Als noch ein kleiner Haufen Weiber übrig war, erbittert eiskalt schwer erschöpft, kaum imstande die Apparate zu bedienen, kaum stark genug, in der üblen Luft die Leichen der Männer und Frauen fortzutragen, gaben sie zuerst den zugekommenen Männern auf, sich zu entfernen; sie wollten sie nicht mehr. Darauf hieß es mit der Angela Castel und Elina fertig werden. Es war, da die Castel sich weigerte, Elina freizugeben, unzweifelhaft, daß man beide beiseite bringen mußte. Die Castel war täglich auf die stumme Elina eingedrungen; sie sollte zum Konsul, nicht um gegen den Tod zu protestieren, aber gegen die beispiellose Barbarei. Sie hatte nur einmal eine Antwort bekommen. Aus gequälten Augen hatte sie die zarte Person angesehen, ihre Hand genommen: „Er ist kein Mensch; er ist ja selbst ein Tier.“ Die vertrocknete kleine Angela gab sie nicht frei.

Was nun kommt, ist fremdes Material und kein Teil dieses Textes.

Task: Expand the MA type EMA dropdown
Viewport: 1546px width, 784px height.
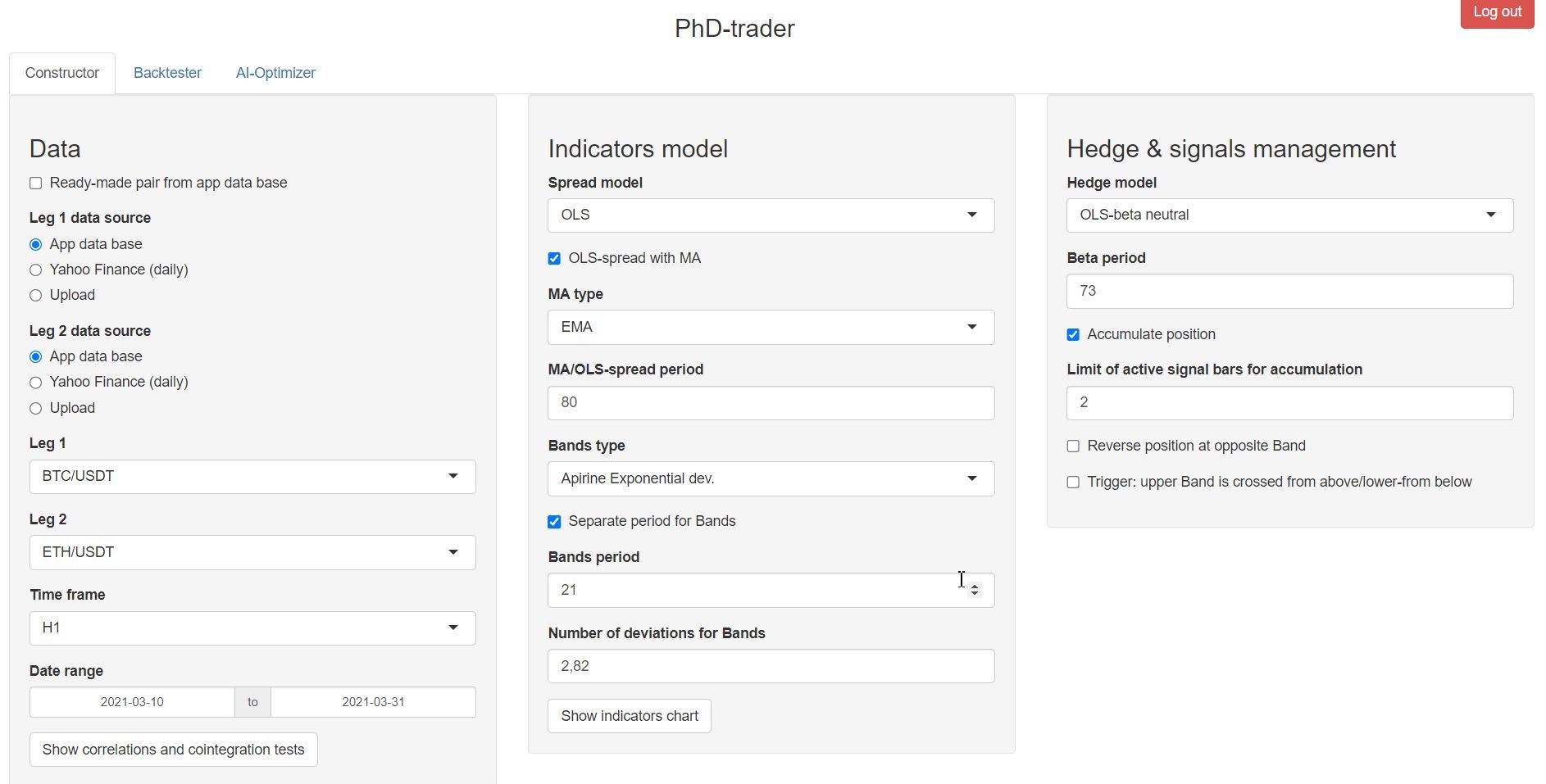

Als die Führerin das Gewisper unter den andern merkte und beunruhigt verzweifelnd, selbst vorschlug, nach den Männern vor dem Ende noch dies Weib hinzustrecken, war es schon zu spät. Die Frauen erfuhren kurz darauf den letzten vernichtenden Angriff. Die Horden waren, wie man von den Fenstern schon bemerkt hatte, seit Tagen in ständiger Bewegung, deren Ursache unbekannt war. Neue Haufen zogen durch den Ort. Geräte und Fernwaffen wurden vorbeigefahren. Kleine Reiterabteilungen trabten durch. Die Horde selbst, in deren Bereich das Gefängnis lag, brannte rückwärts liegende Häuserreihen ab. Ihre jüngste Mannschaft überfiel vor dem Abrücken noch das Gefängnis, das eine vorüberziehende Truppe mit einer Fernwaffe hatte ersticken oder einäschern wollen. In wilder Trunkenheit drangen sie einzeln vor Nacht ein, nachdem sie unter Gebrüll auf dem Platz vor der Halle einen riesigen Strick vorbereitet hatten. Daran banden sie herausstürzende verzweifelt angreifende niedergezwungene Weiber eins neben dem andern an den Haaren. Kein Verlust konnte die sinnlos brüllenden, glotzäugig geifernden, steigenden kletternden drängenden zurückhalten. Alles was die Truppe hatte quoll ein. Über das Dach und durch hohe Fenster stiegen sie. Hinter den verbarrikadierten, zwischen ihnen tauchten sie auf.
Der Strick war auf dem finsteren Platz zwischen zwei Steinpfeilern ausgespannt, wartete. Aber die drin waren vom Blutrausch befallen, Männer wie Weiber, kannten und wollten kein Erbarmen. Das Ringen Würgen Stöhnen Niederkrachen. Die Männer standen, als sie keinen Gegner mehr fanden und noch eine Handvoll Weiber für den Strick hinausgetrieben wurden, da, tobten, schäumten herum, zerschlugen was sie fanden, Betten Geräte, sprangen aus dem Fenster, zündeten Türen Fensterrahmen an.
Im lohenden Licht des Feuers unter den stiebenden Funken die Gefangenen. Dazwischen die halbtote Elina, die schon sterbende Castel, der der Bauch aufgerissen war, auf der lehmigen Erde. Der Strick war zwischen sechs Pferden an beiden Enden ausgespannt. Er hing am Mundzaum der zerrenden Tiere. Finstere Nacht zwischen den Ruinen bei Linden. Ein Trupp von berittenen peitschenbewaffneten Kriegern machte sich auf, während die Horde johlend abzog, die Gefangenen zu Marduk zu treiben. Auf die sechs Pferde setzten sich Krieger. Mit Hott und Hüh, bald langsam, bald im Galopp, über Straßen Baumwurzeln ging der Weg.
* * * * *
Marduk hatte seine gefährliche Situation erkannt. Er sah die rätselhafte Haltung Zimbos, des Mannes, den England im Land abgesetzt hatte, und der sich der feindlichen Triebkräfte in der Mark bediente. Und zum erstenmal in seinem langen Konsulat hatte er gefühlt, daß Markes Werk und seines gut war; es sollte nicht untergehen.